Ed Smith, who was sheriff of the county at the time, corroborated the testimony of the patrolman. He stated that the defendant told him the gun he had used was in Mr. Parten's pick-up truck. It was turned over to the sheriff, fully loaded, and was introduced in evidence. Defendant told him that he had shot three times over the head of Bartley in an effort to frighten him away, and finally shot to hit him. He testified to finding three bullet holes in the cabin as described by defendant, one in a rafter having been shot about straight up, one in the ceiling and the other above the door. They found a box of shells for the gun. The trial court, over the objections of counsel for the defendant, permitted to be introduced in evidence six and one-half pints of liquor identified as having been found in defendant's cabin by the officers on a second trip to the cabin following the killing.

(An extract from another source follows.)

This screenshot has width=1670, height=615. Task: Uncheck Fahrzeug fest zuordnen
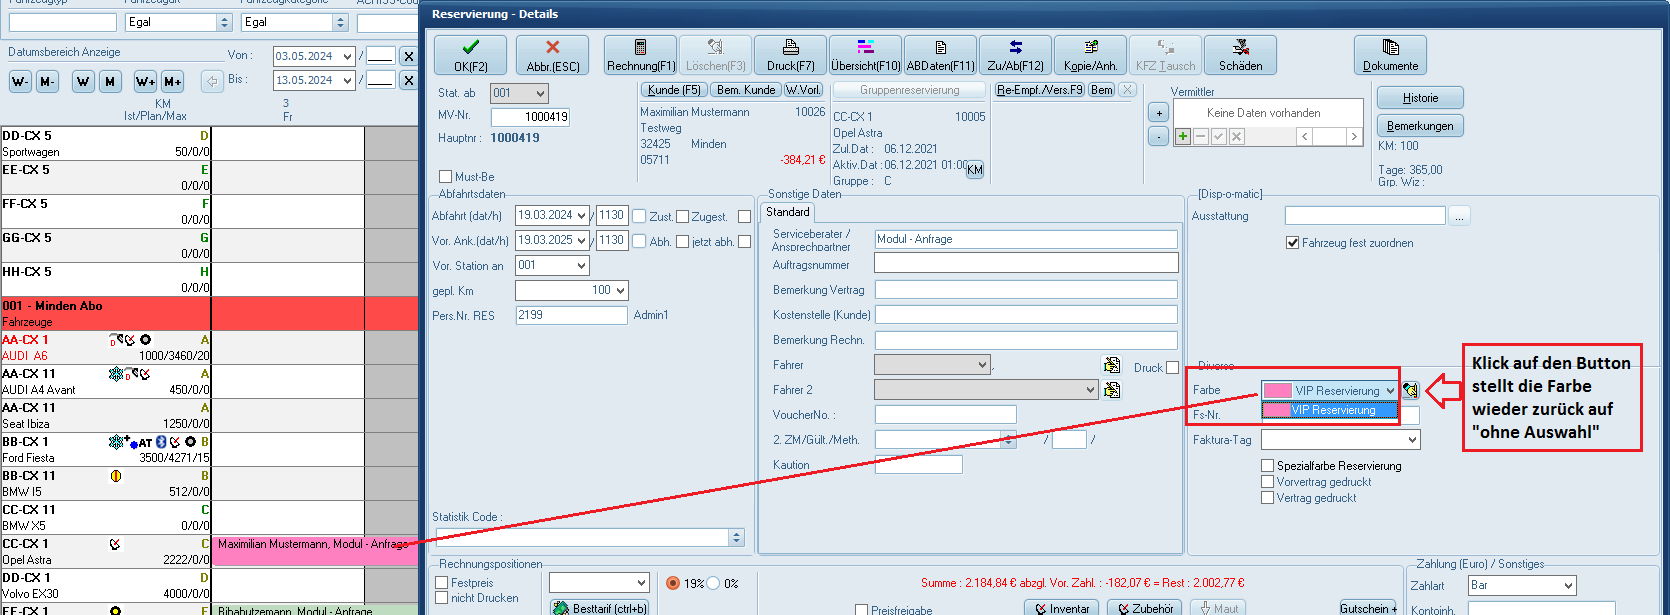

Willis Forbes, chief of police at Guymon, went with the sheriff and patrolman when they returned to search the cabin after taking defendant to jail, and corroborated the sheriff and patrolman with reference to the location of the bullet holes in the cabin.

Kenneth E. Smith, caretaker at the cabins, testified that he heard the shots and called the officers. He had heard a scuffle in defendant's cabin before he heard the shots.

Dr. D S. Lee was called to the courts, but the body of deceased had been taken to the mortuary, and he went there and examined it. He...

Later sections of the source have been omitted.